Sten Linnarsson took his PhD in 2001, studying neurotrophic factors regulating neuronal survival, growth and plasticity. Instead of a postdoc, he founded a company to develop methods for gene expression analysis and single-molecule DNA sequencing. In 2007, he was appointed assistant professor and in 2015 Professor of Molecular Systems Biology at Karolinska Institute. He was awarded the 2015 Erik K. Fernström Prize for his work in single-cell biology, and is a member of the European Molecular Biology Organization (EMBO), the Organizing Committee of the Human Cell Atlas initiative and the Nobel Assembly at Karolinska Institutet.
Since 2007, Linnarsson has pursued single-cell biology with the ultimate aim to discover the complete lineage tree of the developing human nervous system. To achieve this goal, his group pioneered single-cell RNA sequencing, RNA single-molecule FISH, and advanced computational methods.
In 2011, Linnarsson showed that cell types could be directly discovered and distinguished de novo, by unbiased sampling and sequencing of large numbers of single cells, without use of previously known markers. In his pioneering 2011 Genome Research paper, he laid the conceptual foundation for the single-cell genomics field, envisioning “the future use of very large-scale single-cell transcriptional profiling to build a detailed map of naturally occurring cell types, which would give unprecedented access to the genetic machinery active in each type of cell at each stage of development.”

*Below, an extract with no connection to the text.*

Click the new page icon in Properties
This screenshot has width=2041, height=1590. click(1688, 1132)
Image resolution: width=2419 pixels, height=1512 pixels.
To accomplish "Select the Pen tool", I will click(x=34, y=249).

He has made important contributions to single-cell technology: unique molecular identifiers (UMIs) for accurate quantification; Patch-seq for combined electrophysiology, morphology and transcriptomics; RNA velocity to extract dynamic information from snapshot measurements, and more. In a series of recent papers he has used these methods to explore the mouse nervous system, including the dorsal root ganglion, the cortex, hippocampus, midbrain, and hypothalamus; in each case discovering previously unrecognized cell types displaying specific transcriptomic identities.